Stored entries:
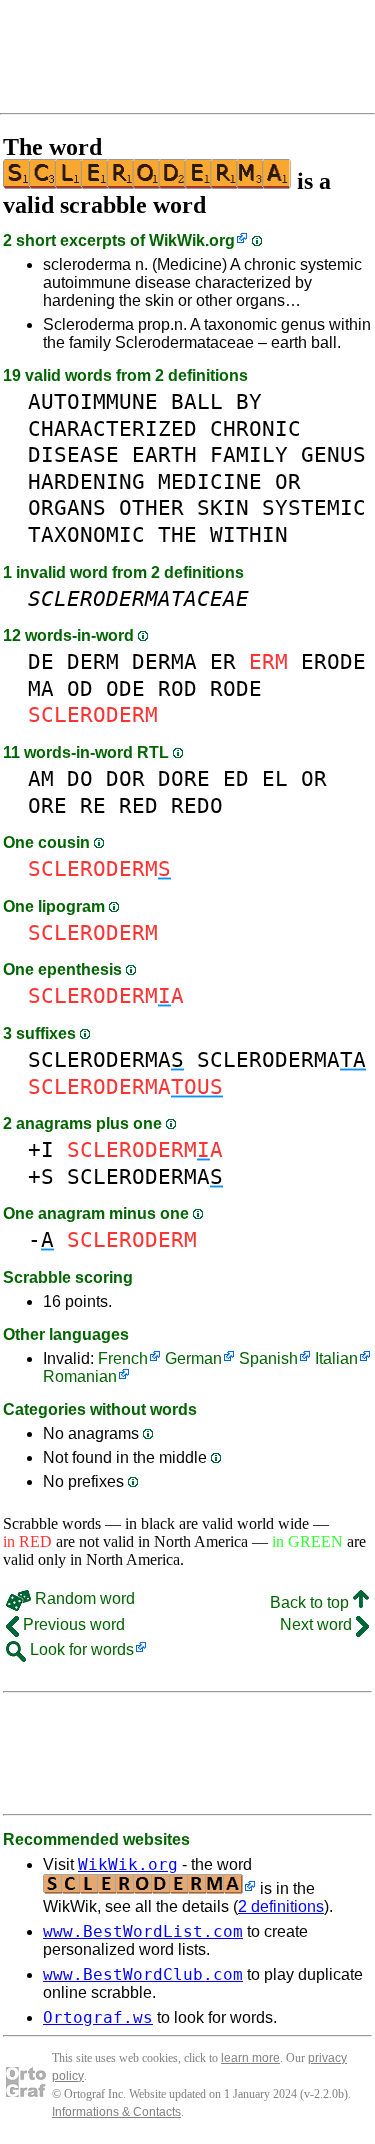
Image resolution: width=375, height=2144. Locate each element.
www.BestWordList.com (143, 1931)
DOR (125, 778)
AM (41, 778)
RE (93, 805)
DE (41, 661)
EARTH (164, 454)
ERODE (333, 661)
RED (138, 805)
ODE (125, 688)
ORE (47, 805)
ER (223, 661)
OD (80, 688)
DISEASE (73, 454)
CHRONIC (255, 428)
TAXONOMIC (86, 534)
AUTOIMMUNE (93, 401)
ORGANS (67, 507)
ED (236, 778)
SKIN (223, 507)
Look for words (80, 1649)
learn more (250, 2058)
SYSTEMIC (314, 507)
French (123, 1358)
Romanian (80, 1376)
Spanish (268, 1358)
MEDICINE (210, 481)
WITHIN (249, 534)
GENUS (333, 454)
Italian (336, 1358)
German (193, 1358)
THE (177, 534)
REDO (197, 805)
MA (41, 688)
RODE (236, 688)
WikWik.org (192, 240)
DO (80, 778)
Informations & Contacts (116, 2112)
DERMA (164, 661)
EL (275, 778)
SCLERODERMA (106, 1059)
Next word (318, 1624)
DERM (93, 661)
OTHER (151, 507)
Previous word (72, 1624)
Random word (83, 1598)
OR (288, 481)
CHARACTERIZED (112, 428)
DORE (184, 778)
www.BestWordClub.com (143, 1974)
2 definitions (281, 1906)
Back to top (311, 1602)
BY (249, 401)
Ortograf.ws (98, 2017)
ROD (177, 688)
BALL (197, 401)
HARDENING (86, 481)
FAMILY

*Activity*
Reproduce exactly the lines above from the line with "Spanish (268, 1358)" to the line with "DERMA (164, 661)", including both, and add nothing.

*Solution*
Spanish (268, 1358)
MEDICINE (210, 481)
WITHIN (249, 534)
GENUS (333, 454)
Italian (336, 1358)
German (193, 1358)
THE (177, 534)
REDO (197, 805)
MA (41, 688)
RODE (236, 688)
WikWik.org (192, 240)
DO (80, 778)
Informations & Contacts (116, 2112)
DERMA (164, 661)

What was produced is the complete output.